Selected passage -
Abstract

Catastrophic antiphospholipid syndrome (CAPS) is an infrequent but feared life-threatening complication of antiphospholipid syndrome (APS). CAPS is characterized by the rapid development of numerous thromboses across multiple organs resulting in multiorgan failure. It is rare but well-documented in the adult population. In contrast, it is exceedingly uncommon in pediatric patients and therefore not yet well described in the pediatric literature. Early recognition of APS is of the utmost importance to provide timely and effective management for a positive outcome. We present the case of an 11-year-old girl with history of systemic lupus erythematosus (SLE) and hypertension (HTN) who presented with acute onset altered mental status, found to have a large ischemic middle cerebral artery (MCA) and anterior cerebral artery (ACA) stroke as well as multiple, diffuse, and smaller ischemic lesions in the frontal lobe and cerebellum. Her presentation was further complicated by thrombocytopenia and renal and splenic infarction, as well as thrombosis of the right brachial vein consistent with a diagnosis of CAPS.

1. Introduction

Antiphospholipid syndrome (APS) is an autoimmune disorder defined by recurrent arterial and venous thrombosis associated with elevated titers of antiphospholipid antibodies including lupus anticoagulant, anti-β2-glycoprotein, and anti-cardiolipin antibodies [1]. In the pediatric population, the most common clinical presentation is venous thrombosis of the lower extremities, followed by cerebral venous thrombosis and ischemic stroke [2, 3]. A greatly feared and life-threatening complication of APS is catastrophic antiphospholipid syndrome (CAPS), defined as the rapid progression of microvascular thrombosis with multiorgan involvement and subsequent multiorgan failure [4]. CAPS presents in less than 1% of all patients with APS and is even rarer in the pediatric patients with only a handful of cases reported in the literature [5, 6]. Prognosis is poor for children with APS, with estimates of 33% mortality or higher [4]. Most pediatric cases of CAPS are triggered by infections yet can also be precipitated by neoplasms, recent surgery, and SLE flares [2, 4].

The general diagnostic criterion for CAPS requires that at least three organ systems be involved. Common systems comprise of the central nervous system (ischemic stroke, sinus venous thrombosis), pulmonary (pulmonary embolism, acute respiratory distress syndrome, cardiac (myocardial infarction, heart failure), renal (proteinuria, hypertension), skin (cutaneous necrosis, digital ischemia), and solid organs (splenic, renal, and/or adrenal infarct). Important laboratory findings include presence of antiphospholipid antibodies, thrombocytopenia, microangiopathic hemolytic anemia, disseminated intravascular coagulation, and elevated ferritin [2, 4]. Furthermore, CAPS associated with the presence of SLE is more likely to cause severe cardiac and brain involvement and therefore greater mortality [5].

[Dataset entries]
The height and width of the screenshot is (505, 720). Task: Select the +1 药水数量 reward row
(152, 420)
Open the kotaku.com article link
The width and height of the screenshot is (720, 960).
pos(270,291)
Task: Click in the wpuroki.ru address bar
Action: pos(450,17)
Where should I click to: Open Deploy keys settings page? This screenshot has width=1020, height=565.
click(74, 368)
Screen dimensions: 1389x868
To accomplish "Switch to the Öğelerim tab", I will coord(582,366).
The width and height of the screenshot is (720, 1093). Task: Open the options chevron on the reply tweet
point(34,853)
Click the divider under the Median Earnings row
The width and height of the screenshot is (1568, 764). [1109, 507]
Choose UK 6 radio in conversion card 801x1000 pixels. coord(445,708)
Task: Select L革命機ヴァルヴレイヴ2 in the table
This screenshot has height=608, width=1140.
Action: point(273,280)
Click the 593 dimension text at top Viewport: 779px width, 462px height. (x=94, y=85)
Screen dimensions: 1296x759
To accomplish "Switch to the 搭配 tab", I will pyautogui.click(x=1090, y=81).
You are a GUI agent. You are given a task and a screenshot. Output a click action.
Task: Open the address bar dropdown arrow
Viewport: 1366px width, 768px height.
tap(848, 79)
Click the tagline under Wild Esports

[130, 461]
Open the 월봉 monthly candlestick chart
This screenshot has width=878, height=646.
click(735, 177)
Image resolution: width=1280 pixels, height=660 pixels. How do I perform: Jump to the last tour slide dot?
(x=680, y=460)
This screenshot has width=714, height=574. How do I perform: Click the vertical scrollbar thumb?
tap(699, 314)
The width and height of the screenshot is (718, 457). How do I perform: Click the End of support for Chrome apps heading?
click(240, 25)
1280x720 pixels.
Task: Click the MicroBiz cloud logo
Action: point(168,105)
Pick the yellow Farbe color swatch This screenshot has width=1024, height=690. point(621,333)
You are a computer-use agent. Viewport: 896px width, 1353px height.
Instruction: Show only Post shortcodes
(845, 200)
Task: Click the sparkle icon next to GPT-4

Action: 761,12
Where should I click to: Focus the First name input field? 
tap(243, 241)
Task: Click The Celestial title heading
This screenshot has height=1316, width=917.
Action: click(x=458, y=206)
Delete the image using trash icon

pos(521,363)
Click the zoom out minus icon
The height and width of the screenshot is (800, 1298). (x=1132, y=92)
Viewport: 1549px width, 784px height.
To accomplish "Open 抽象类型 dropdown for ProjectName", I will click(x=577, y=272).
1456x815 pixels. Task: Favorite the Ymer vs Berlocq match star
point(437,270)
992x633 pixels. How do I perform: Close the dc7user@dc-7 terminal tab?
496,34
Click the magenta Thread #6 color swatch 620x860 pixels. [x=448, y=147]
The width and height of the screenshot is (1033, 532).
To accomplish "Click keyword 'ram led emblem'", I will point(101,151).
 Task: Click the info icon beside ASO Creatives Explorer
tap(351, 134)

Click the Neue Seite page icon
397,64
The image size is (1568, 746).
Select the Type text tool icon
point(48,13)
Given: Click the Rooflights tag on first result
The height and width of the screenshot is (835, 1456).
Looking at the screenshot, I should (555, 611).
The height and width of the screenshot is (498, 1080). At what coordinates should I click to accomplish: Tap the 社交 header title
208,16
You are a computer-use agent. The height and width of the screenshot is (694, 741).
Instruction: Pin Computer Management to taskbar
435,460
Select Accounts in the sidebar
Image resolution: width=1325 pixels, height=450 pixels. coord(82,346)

Task list -
1. Answer these questions using the CAPS case report.
(a) How old was the girl whose case is presented?
(b) In what share of all patients with APS does CAPS present?
(c) At least how many organ systems must be involved to meet the general diagnostic criterion for CAPS?
2. List every laboratory finding that the CAPS case report calls important.
3. Duplicate the CAPS case report from "The general diagnostic" to "greater mortality [5].".

Task-by-task answers -
1.
(a) She was 11 years old.
(b) Less than 1%.
(c) At least three.

2.
- Presence of antiphospholipid antibodies
- Thrombocytopenia
- Microangiopathic hemolytic anemia
- Disseminated intravascular coagulation
- Elevated ferritin

3.
The general diagnostic criterion for CAPS requires that at least three organ systems be involved. Common systems comprise of the central nervous system (ischemic stroke, sinus venous thrombosis), pulmonary (pulmonary embolism, acute respiratory distress syndrome, cardiac (myocardial infarction, heart failure), renal (proteinuria, hypertension), skin (cutaneous necrosis, digital ischemia), and solid organs (splenic, renal, and/or adrenal infarct). Important laboratory findings include presence of antiphospholipid antibodies, thrombocytopenia, microangiopathic hemolytic anemia, disseminated intravascular coagulation, and elevated ferritin [2, 4]. Furthermore, CAPS associated with the presence of SLE is more likely to cause severe cardiac and brain involvement and therefore greater mortality [5].